EXERCISE REQUIREMENTS:
In this exercise, print only the lines from the line with "At what coordinates" to the last line of the data below, inclusive. Any pictures should be left out.

(Saved entries)
== Segment start ==

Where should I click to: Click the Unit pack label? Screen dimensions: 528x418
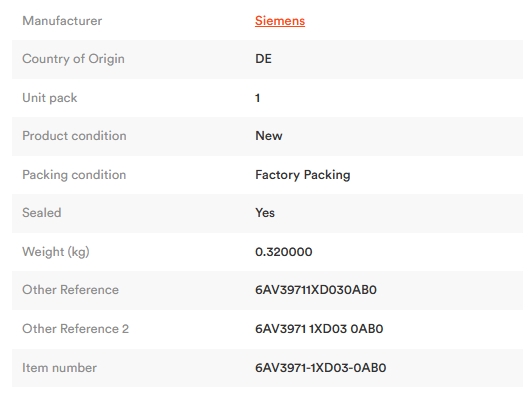(50, 98)
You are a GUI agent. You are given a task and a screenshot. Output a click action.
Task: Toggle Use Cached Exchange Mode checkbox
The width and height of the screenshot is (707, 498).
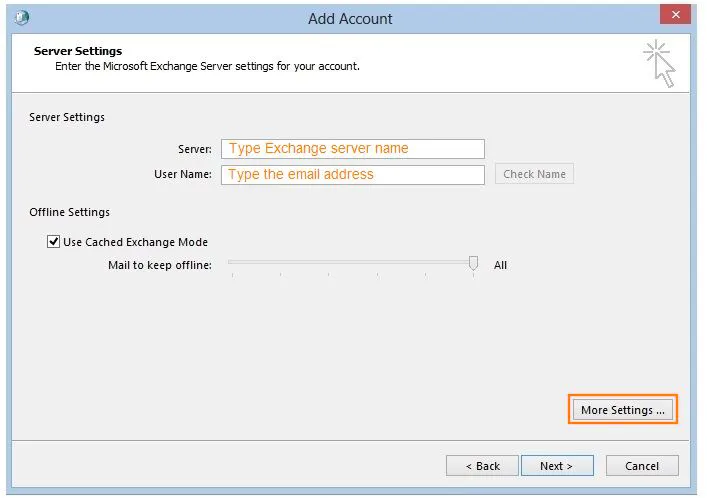click(x=54, y=242)
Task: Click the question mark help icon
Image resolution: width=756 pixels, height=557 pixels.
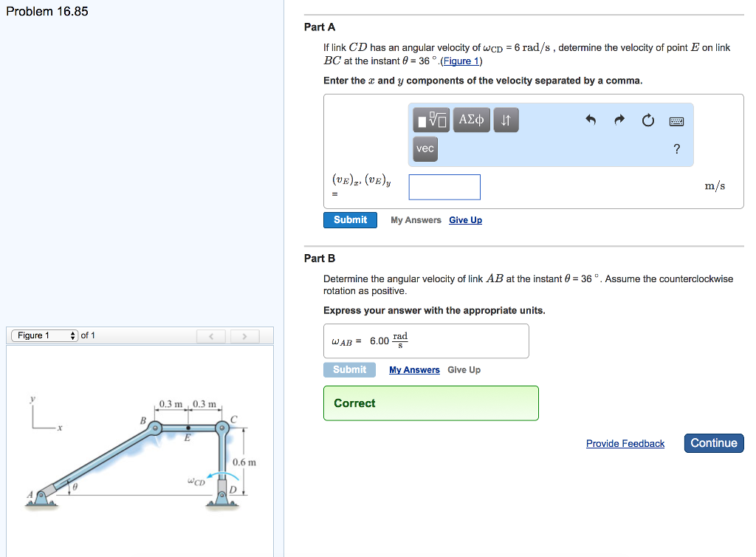Action: (676, 148)
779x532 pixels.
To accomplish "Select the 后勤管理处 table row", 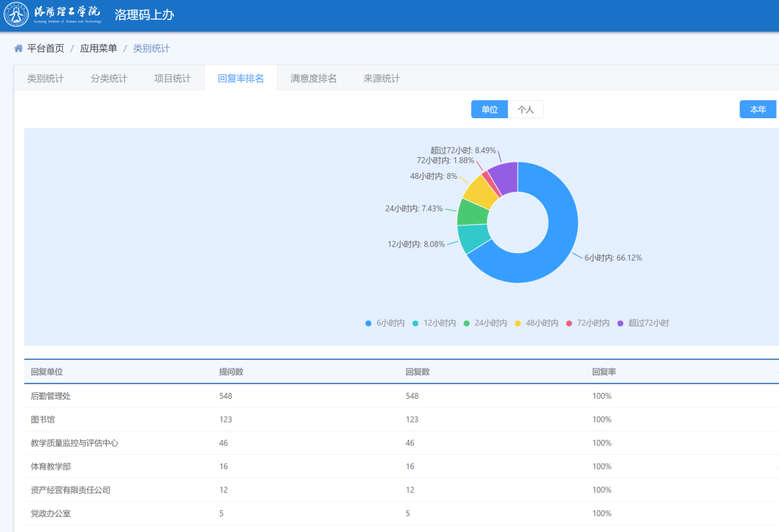I will (x=50, y=396).
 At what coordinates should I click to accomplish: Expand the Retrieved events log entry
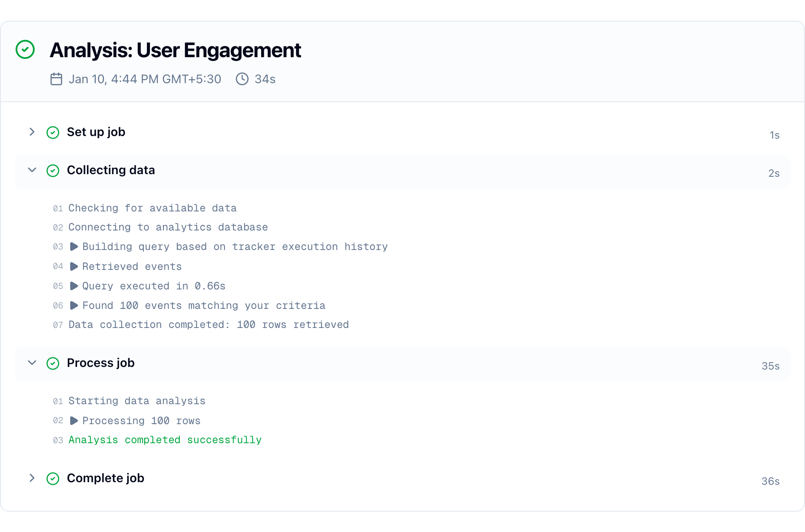[x=74, y=266]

== Segment end ==

EXERCISE OUTPUT:
 At what coordinates should I click to accomplish: Expand the Retrieved events log entry
[x=74, y=266]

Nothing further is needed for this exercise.